There is an extreme mental block I have with the thing. I think it’ll all be over at the due date. Like things are going to go back to normal the first week of July when in fact that’s when things just get started. Possibly get out of control.
So looking at cribs and high chairs and bedding and car seats and strollers and diapers and clothes and shit made that mental block sort of explode and I was totally overwhelmed. Heart racing, ready to pee my pants, deep breaths necessary overwhelmed. We have zero idea what we’re doing here. Does it need this shit? What the hell is that thing for? I’m not going to cut its damn fingernails, what if I hack the creepy finger off?! You’re supposed to brush its gums?
Did I ever want to hightail it out of that place.
I don’t know the difference between necessities and frivolousities, good and bad, safe or unsafe. If it looked good, we scanned it. If it cracked us up (hello, Andy Bernard baby outfits) we scanned it. If we saw someone else scan it, WE F^&#ING SCANNED IT. But it got all kinds of crazy up in there. I wouldn’t be surprised if someone who heard us in-store followed us out to the parking lot, wrote down our license plate and called up CPS to warn them in advance.
WHY ARE THERE 47 DIFFERENT KINDS OF BOTTLES?! HOW THE HELL ARE YOU SUPPOSED TO KNOW WHICH ONES TO BUY??
YOU’RE NOT GOING TO REGISTER FOR THE SERTA MATTRESS?? MIGHT AS WELL LET HIM SLEEP ON A ROCK.
WHAT THE HELL DO YOU DO WITH 23 DIFFERENT TYPES OF BLANKETS?!
DO THEY WEAR SOCKS??
IF THE CHANGING TABLE IS TOO CLOSE TO THE CRIB IS HE GOING TO SHOOT THE PEE INTO IT LIKE TARGET PRACTICE?? IT’S A VALID QUESTION.
YEAH, LET’S BUY HIM THE NEWBORN CUPCAKE TOY THAT WEIGHS A POUND AND WATCH HIM SMACK HIMSELF IN THE FACE WITH IT. WHY DOES THIS EXIST??
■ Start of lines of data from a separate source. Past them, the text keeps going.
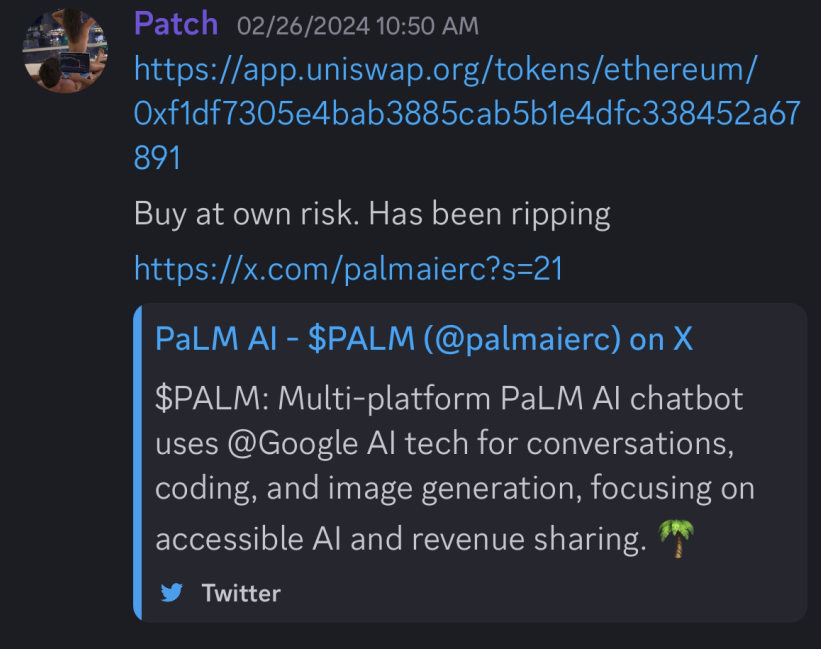Screen dimensions: 821x649
Task: Click the palm tree emoji
Action: click(x=676, y=539)
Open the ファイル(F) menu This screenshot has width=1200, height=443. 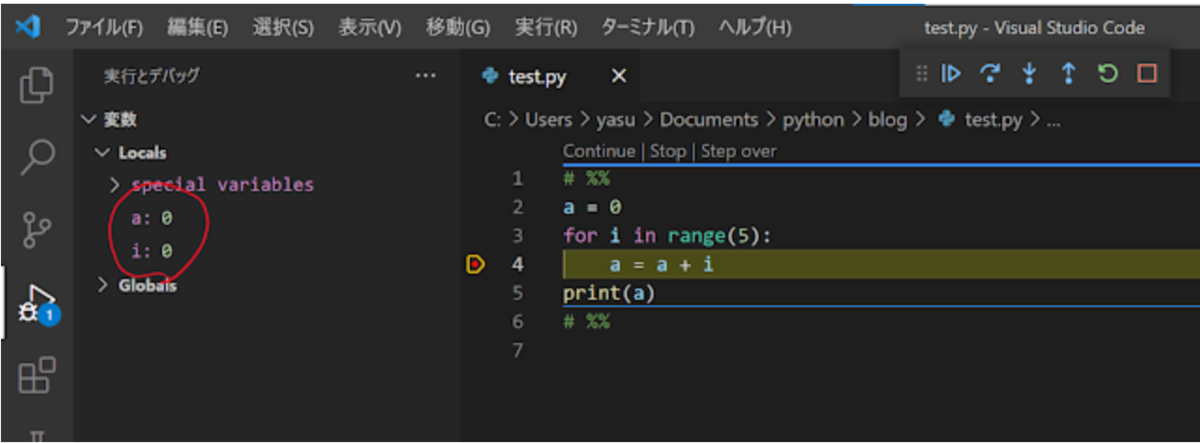104,27
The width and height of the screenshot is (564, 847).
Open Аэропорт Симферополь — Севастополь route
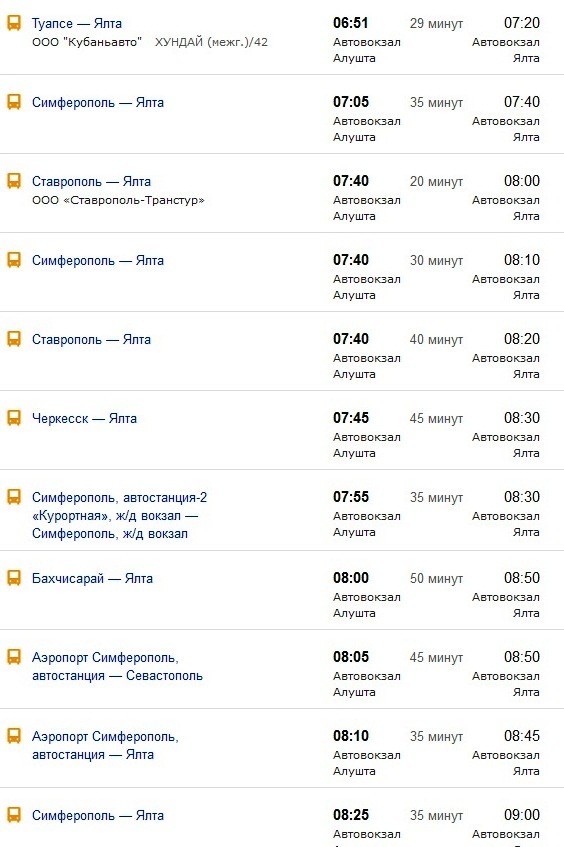pos(117,667)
WHAT THE F@$% IS A BUMBO?!
HELL YEAH, REGISTER FOR THE BUTT PASTE!!
And holy shit, don’t even get me started on the breast pump section. I straight up sprinted into another aisle like I was racing Usain Bolt.
Oh shit, I’m hyperventilating again.
We totally registered for Jorts diapers, though. I mean, seriously. How could we deprive him of those?